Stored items

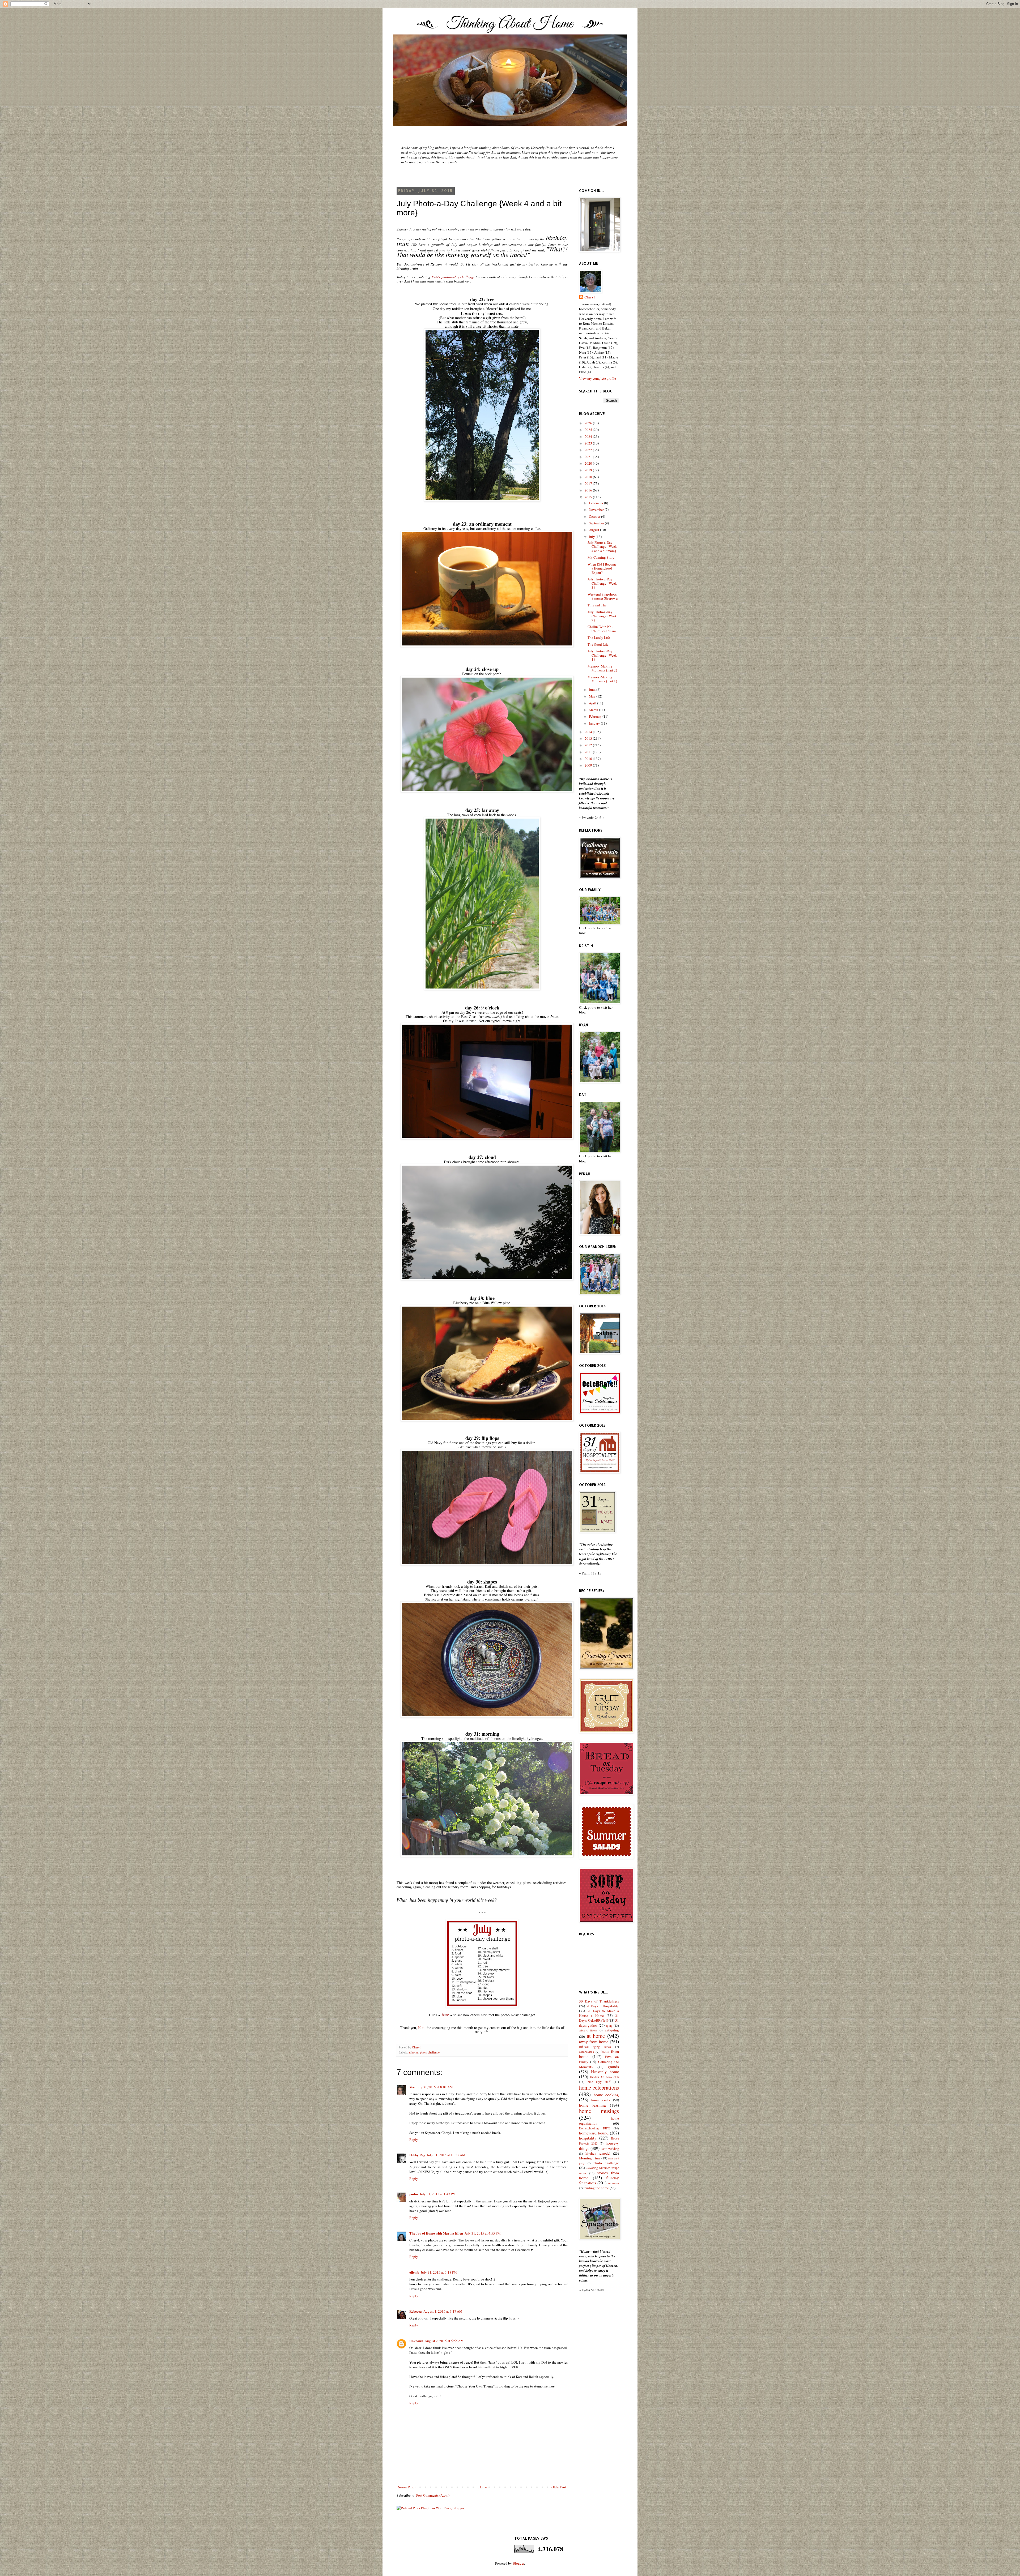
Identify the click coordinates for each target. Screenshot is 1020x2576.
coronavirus (586, 2052)
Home (482, 2487)
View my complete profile (597, 378)
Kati (421, 2027)
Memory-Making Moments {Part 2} (602, 668)
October (595, 516)
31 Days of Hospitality (602, 2006)
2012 (589, 745)
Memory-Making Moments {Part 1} (602, 679)
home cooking (606, 2094)
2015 (589, 497)
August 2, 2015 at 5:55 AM (444, 2340)
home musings (599, 2111)
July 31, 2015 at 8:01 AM (434, 2087)
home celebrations (599, 2087)
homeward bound (594, 2133)
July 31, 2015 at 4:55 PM (483, 2233)
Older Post (558, 2487)
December (596, 502)
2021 (589, 456)
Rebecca (415, 2311)
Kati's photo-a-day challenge (453, 277)
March (594, 709)
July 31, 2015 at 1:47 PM (438, 2194)
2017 (589, 483)
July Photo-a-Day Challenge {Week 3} (602, 583)
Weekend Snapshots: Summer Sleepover (603, 596)
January (595, 723)
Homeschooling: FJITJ (594, 2128)
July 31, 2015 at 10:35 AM (446, 2155)
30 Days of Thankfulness (599, 2001)
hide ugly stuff (599, 2082)
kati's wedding (610, 2149)
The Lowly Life (599, 637)
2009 (589, 765)
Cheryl (589, 297)
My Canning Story (601, 557)
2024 (589, 436)
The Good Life (598, 644)
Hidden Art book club (604, 2077)
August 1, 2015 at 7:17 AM (442, 2311)
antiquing (612, 2030)
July (592, 536)
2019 (589, 470)
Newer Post (406, 2487)
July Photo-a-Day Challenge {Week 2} (602, 615)
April (593, 703)
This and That (597, 605)
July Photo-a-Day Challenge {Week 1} (602, 655)
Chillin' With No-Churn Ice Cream (602, 628)
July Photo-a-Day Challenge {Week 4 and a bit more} (602, 546)
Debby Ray (417, 2154)
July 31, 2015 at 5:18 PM (439, 2272)
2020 (589, 463)
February (595, 716)
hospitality (587, 2138)
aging (609, 2025)
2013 (589, 738)
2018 (589, 476)
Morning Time (589, 2158)
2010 (589, 758)
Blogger (518, 2563)
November (597, 509)
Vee (412, 2086)
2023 (589, 443)
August (594, 529)
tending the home (596, 2187)
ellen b (414, 2272)
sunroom (613, 2183)
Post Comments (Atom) (432, 2495)
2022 (589, 449)
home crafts (600, 2100)
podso (413, 2193)
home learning (592, 2105)
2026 (589, 423)
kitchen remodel (598, 2153)
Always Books (588, 2030)
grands (613, 2066)
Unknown (416, 2340)
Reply (413, 2139)
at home (413, 2052)
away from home (593, 2041)
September (597, 523)
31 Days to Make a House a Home (599, 2013)
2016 (589, 490)
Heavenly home (605, 2071)
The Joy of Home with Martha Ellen (436, 2233)
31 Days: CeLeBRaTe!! (599, 2018)
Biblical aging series (595, 2047)
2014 (589, 731)
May (592, 696)
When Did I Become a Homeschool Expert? (602, 568)
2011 (589, 752)
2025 (589, 429)
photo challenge (430, 2052)
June (592, 689)
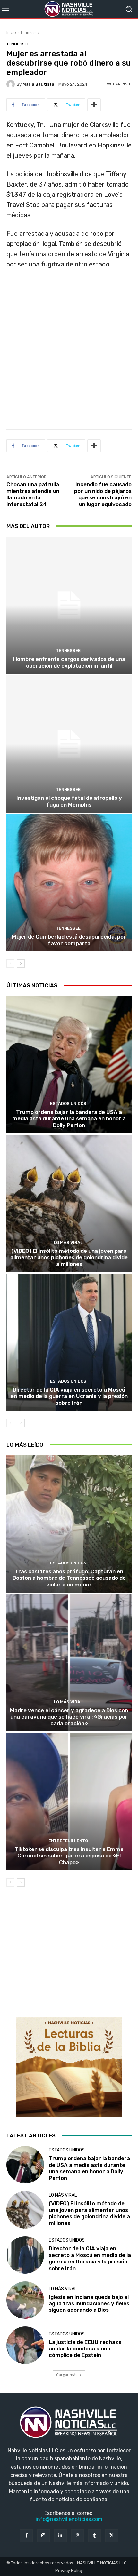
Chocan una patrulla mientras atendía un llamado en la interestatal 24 (32, 494)
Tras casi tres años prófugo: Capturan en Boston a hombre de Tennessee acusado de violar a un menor (69, 1578)
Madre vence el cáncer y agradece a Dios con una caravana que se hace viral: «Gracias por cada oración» (69, 1717)
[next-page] (21, 963)
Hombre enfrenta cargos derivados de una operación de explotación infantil (69, 662)
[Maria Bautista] (11, 84)
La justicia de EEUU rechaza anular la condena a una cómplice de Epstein (85, 2348)
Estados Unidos (68, 1103)
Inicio (11, 32)
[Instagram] (43, 2535)
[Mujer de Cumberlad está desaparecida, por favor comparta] (69, 882)
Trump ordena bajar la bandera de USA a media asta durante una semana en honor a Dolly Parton (69, 1118)
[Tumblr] (94, 2535)
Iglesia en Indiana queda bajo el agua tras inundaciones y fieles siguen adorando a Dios (89, 2303)
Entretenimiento (68, 1841)
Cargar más (66, 2375)
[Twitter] (111, 2535)
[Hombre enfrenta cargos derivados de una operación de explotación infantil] (69, 605)
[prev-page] (10, 963)
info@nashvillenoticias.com (69, 2519)
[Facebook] (26, 2535)
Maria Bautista (38, 84)
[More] (94, 104)
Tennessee (30, 32)
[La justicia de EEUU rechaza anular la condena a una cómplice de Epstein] (25, 2345)
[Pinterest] (77, 2535)
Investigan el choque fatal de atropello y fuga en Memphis (69, 801)
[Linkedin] (60, 2535)
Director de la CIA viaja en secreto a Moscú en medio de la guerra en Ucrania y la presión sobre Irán (69, 1396)
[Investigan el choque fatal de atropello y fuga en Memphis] (69, 744)
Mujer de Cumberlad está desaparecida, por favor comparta (69, 940)
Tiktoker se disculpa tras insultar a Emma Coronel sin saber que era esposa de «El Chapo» (69, 1855)
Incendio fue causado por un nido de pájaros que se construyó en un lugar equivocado (103, 494)
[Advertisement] (69, 351)
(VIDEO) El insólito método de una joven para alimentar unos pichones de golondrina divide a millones (69, 1257)
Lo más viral (68, 1242)
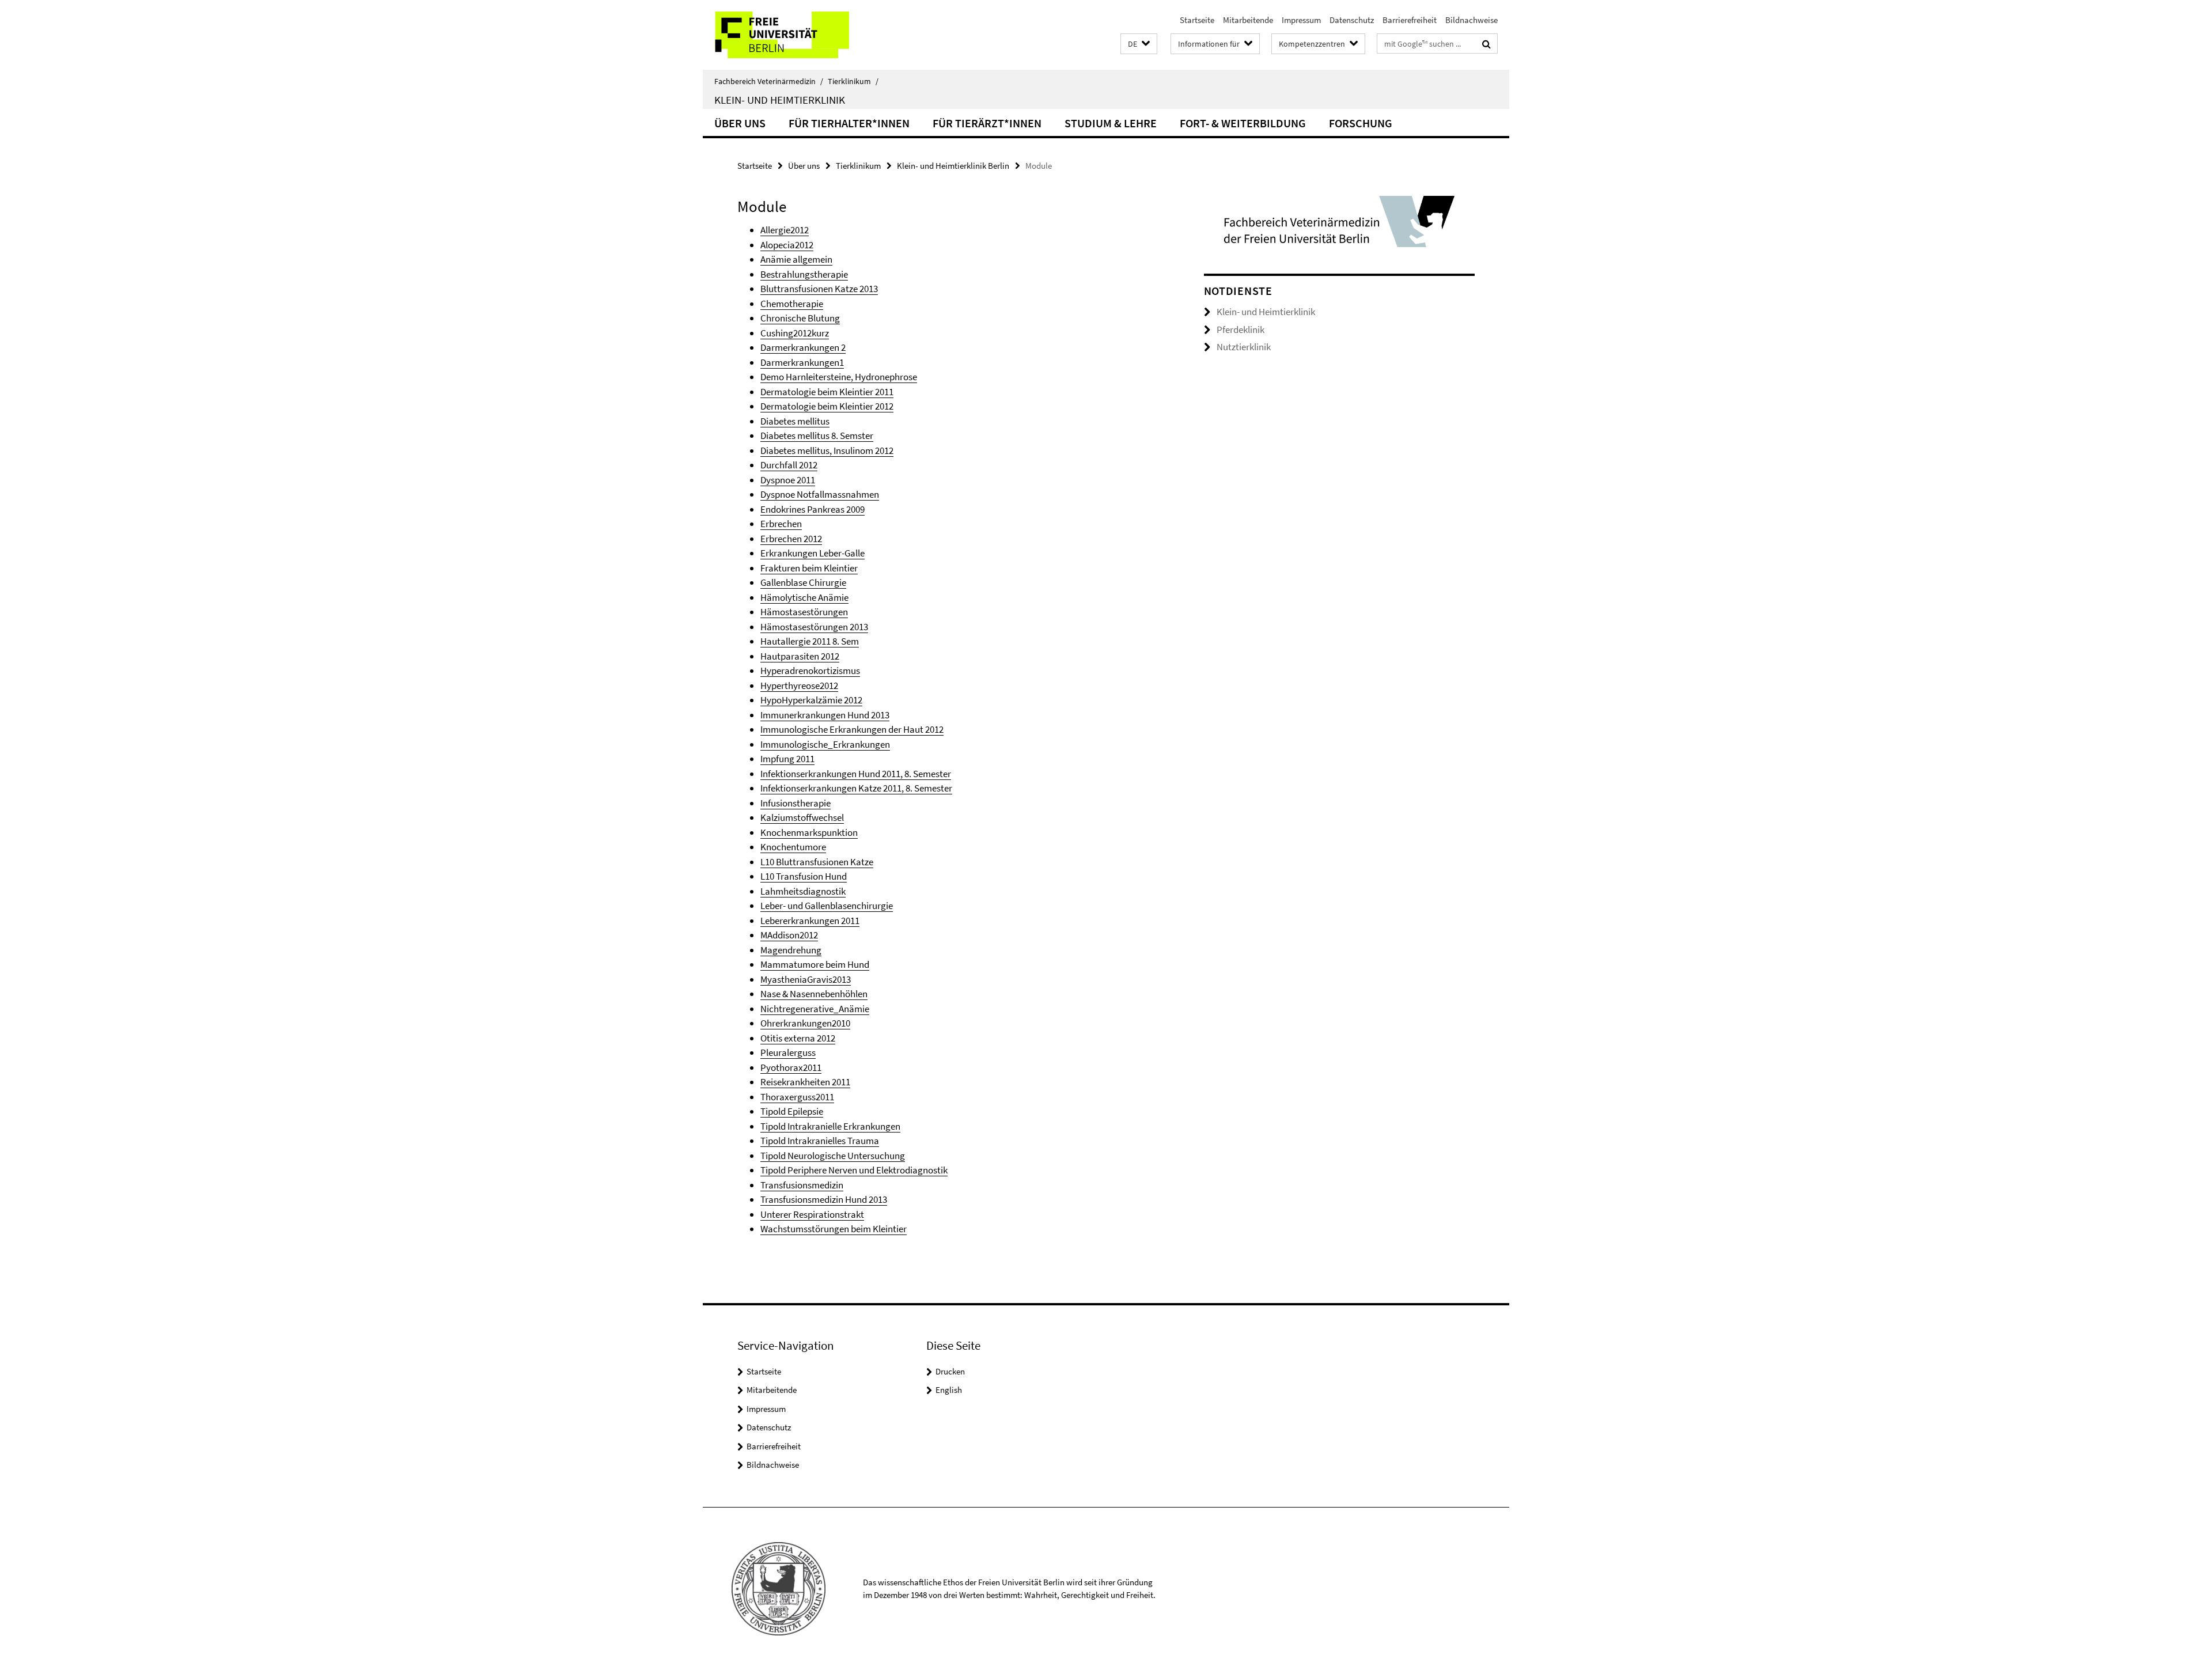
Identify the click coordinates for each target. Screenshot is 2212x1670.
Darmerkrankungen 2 (803, 347)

● **Exercise brief**: Repeat the data exactly, excluding the pictures.

● **Answer section**:
Identify the click coordinates for each target. Screenshot is 1020x2576.
coronavirus (586, 2052)
Home (482, 2487)
View my complete profile (597, 378)
Kati (421, 2027)
Memory-Making Moments {Part 2} (602, 668)
October (595, 516)
31 Days of Hospitality (602, 2006)
2012 (589, 745)
Memory-Making Moments {Part 1} (602, 679)
home cooking (606, 2094)
2015 (589, 497)
August 2, 2015 at 5:55 AM (444, 2340)
home musings (599, 2111)
July 31, 2015 at 8:01 AM (434, 2087)
home celebrations (599, 2087)
homeward bound (594, 2133)
July 31, 2015 at 4:55 PM (483, 2233)
Older Post (558, 2487)
December (596, 502)
2021 (589, 456)
Rebecca (415, 2311)
Kati's photo-a-day challenge (453, 277)
March (594, 709)
July 31, 2015 at 1:47 PM (438, 2194)
2017 (589, 483)
July Photo-a-Day Challenge {Week 3} (602, 583)
Weekend Snapshots: Summer Sleepover (603, 596)
January (595, 723)
Homeschooling: FJITJ (594, 2128)
July 31, 2015 at 10:35 AM (446, 2155)
30 Days of Thankfulness (599, 2001)
hide ugly stuff (599, 2082)
kati's wedding (610, 2149)
The Lowly Life (599, 637)
2009 (589, 765)
Cheryl (589, 297)
My Canning Story (601, 557)
2024 (589, 436)
The Good Life (598, 644)
Hidden Art book club (604, 2077)
August 1, 2015 at 7:17 AM (442, 2311)
antiquing (612, 2030)
July (592, 536)
2019 (589, 470)
Newer Post (406, 2487)
July Photo-a-Day Challenge {Week 2} (602, 615)
April (593, 703)
This and That (597, 605)
July Photo-a-Day Challenge {Week 1} (602, 655)
Chillin' With No-Churn Ice Cream (602, 628)
July Photo-a-Day Challenge {Week 4 and a bit more} (602, 546)
Debby Ray (417, 2154)
July 31, 2015 at 5:18 PM (439, 2272)
2020 (589, 463)
February (595, 716)
hospitality (587, 2138)
aging (609, 2025)
2013 (589, 738)
2018 (589, 476)
Morning Time (589, 2158)
2010 (589, 758)
Blogger (518, 2563)
November (597, 509)
Vee (412, 2086)
2023 (589, 443)
August (594, 529)
tending the home (596, 2187)
ellen b (414, 2272)
sunroom (613, 2183)
Post Comments (Atom) (432, 2495)
2022 (589, 449)
home crafts (600, 2100)
podso (413, 2193)
home learning (592, 2105)
2026 (589, 423)
kitchen remodel (598, 2153)
Always Books (588, 2030)
grands (613, 2066)
Unknown (416, 2340)
Reply (413, 2139)
at home (413, 2052)
away from home (593, 2041)
September (597, 523)
31 Days to Make a House a Home (599, 2013)
2016 (589, 490)
Heavenly home (605, 2071)
The Joy of Home with Martha Ellen (436, 2233)
31 Days: CeLeBRaTe!! (599, 2018)
Biblical aging series (595, 2047)
2014 (589, 731)
May (592, 696)
When Did I Become a Homeschool Expert? (602, 568)
2011 (589, 752)
2025 (589, 429)
photo challenge (430, 2052)
June (592, 689)
Chocan una patrulla mientras atendía un llamado en la interestatal 24 (32, 494)
Tras casi tres años prófugo: Capturan en Boston a hombre de Tennessee acusado de violar a un menor (69, 1578)
Madre vence el cáncer y agradece a Dios con una caravana que se hace viral: «Gracias por cada oración» (69, 1717)
[next-page] (21, 963)
Hombre enfrenta cargos derivados de una operación de explotación infantil (69, 662)
[Maria Bautista] (11, 84)
La justicia de EEUU rechaza anular la condena a una cómplice de Epstein (85, 2348)
Estados Unidos (68, 1103)
Inicio (11, 32)
[Instagram] (43, 2535)
[Mujer de Cumberlad está desaparecida, por favor comparta] (69, 882)
Trump ordena bajar la bandera de USA a media asta durante una semana en honor a Dolly Parton (69, 1118)
[Tumblr] (94, 2535)
Iglesia en Indiana queda bajo el agua tras inundaciones y fieles siguen adorando a Dios (89, 2303)
Entretenimiento (68, 1841)
Cargar más (66, 2375)
[Twitter] (111, 2535)
[Hombre enfrenta cargos derivados de una operación de explotación infantil] (69, 605)
[prev-page] (10, 963)
info@nashvillenoticias.com (69, 2519)
[Facebook] (26, 2535)
Maria Bautista (38, 84)
[More] (94, 104)
Tennessee (30, 32)
[La justicia de EEUU rechaza anular la condena a una cómplice de Epstein] (25, 2345)
[Pinterest] (77, 2535)
Investigan el choque fatal de atropello y fuga en Memphis (69, 801)
[Linkedin] (60, 2535)
Director de la CIA viaja en secreto a Moscú en medio de la guerra en Ucrania y la presión sobre Irán (69, 1396)
[Investigan el choque fatal de atropello y fuga en Memphis] (69, 744)
Mujer de Cumberlad está desaparecida, por favor comparta (69, 940)
Tiktoker se disculpa tras insultar a Emma Coronel sin saber que era esposa de «El Chapo» (69, 1855)
Incendio fue causado por un nido de pájaros que se construyó en un lugar equivocado (103, 494)
[Advertisement] (69, 351)
(VIDEO) El insólito método de una joven para alimentar unos pichones de golondrina divide a millones (69, 1257)
Lo más viral (68, 1242)
Identify the click coordinates for each target. Screenshot is 2212x1670.
Darmerkrankungen 2 (803, 347)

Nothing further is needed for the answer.